Revivimos, gracias a los hijos, lo que debió ser ese momento. Un proceso lento, confuso y mágico. Seguro que fue alguna pregunta de esas que pasan desapercibidas y que reciben una respuesta automática la que activó el mecanismo clave para tratar de ordenar esos símbolos que todos entendían y nosotros no. Ordenar no sé qué. Algo. En la cabeza. La pista necesaria para despegar, para que un día las letras dejaran de ser unos dibujos extraños para transformarse y cobrar sentido, una nueva vida en nuestra cabeza.
Sin saberlo desarrollamos un superpoder; el superpoder de descifrar enigmas que hasta ayer se escabullían. Vamos por la calle y repetimos: pe-lu-que-rí-a, dice peluquería, mamá; ca-fe-te-rí-a, dice cafetería, papá, a que dice cafetería; li-bre-rí-a, a que…

'Quédate conmigo', de Elizabeth Strout.
Pasó hace un par de meses. En el tren leía Quédate conmigo, de Elizabeth Strout (Maine, Estados Unidos). Cirujana del alma. Ahí, enganchado a un pasaje casi nimio de la novela, empecé a pensar en todo este embrollo. Cuándo empezamos a leer y porqué no nos acordamos.

> Instrucciones
[a] En el texto sobre cómo se aprende a leer, ¿qué novela se leía en el tren?
[b] Prolonga el texto sobre cómo se aprende a leer a partir del punto en que se detiene.

> Material proporcionado
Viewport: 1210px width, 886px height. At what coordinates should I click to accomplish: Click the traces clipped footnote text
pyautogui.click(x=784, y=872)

> Respuestas por tarea
[a] Quédate conmigo, de Elizabeth Strout.

[b]
El reverendo Tyler Caskey no recuerda cuándo aprendió a leer. Su hija Katherine tiene cinco años y no entiende las letras. O no quiere. Tyler Caskey le pregunta a Connie Hatch, la mujer que limpia su casa, si ella recuerda cuándo aprendió a leer. Y Connie tampoco lo sabe. Y se le ocurre que en la tienda venden unos cereales con forma de letras y que tal vez así la niña…
Otro día aprendemos a escribir. Entonces sí, pienso, intuímos al menos cómo lo hicimos; el esfuerzo de dar forma a los garabatos hasta que se convierten en una pe, o en una eme, que junto a la a suena ma y dos veces, ¡era esto!, mamá. Nos confunden la be y la uve y no entendemos que una letra sea muda.
En casa hay libros garabateados por los niños. En hojas perdidas de alguna novela encuentro a veces el rastro de un superpoder en ciernes. Un nombre a medias o unos trazos que en su día, es lo que me gusta imaginar, fueron palabras enteras en esas cabecitas que hoy están llenas de un mobiliario hermoso con el que recibir la vida.
En la última página de una edición mediocre de Alicia a través del espejo hay líneas de colores pintadas con lápices. Pienso que son estragos provocados por O. Quizá por C. Acaso por la C. más pequeña de todas. Y sonrío porque ahora entiendo esos garabatos que antes me enfadaban.
Son un mensaje.
Lo he descifrado.
Yo también las quiero.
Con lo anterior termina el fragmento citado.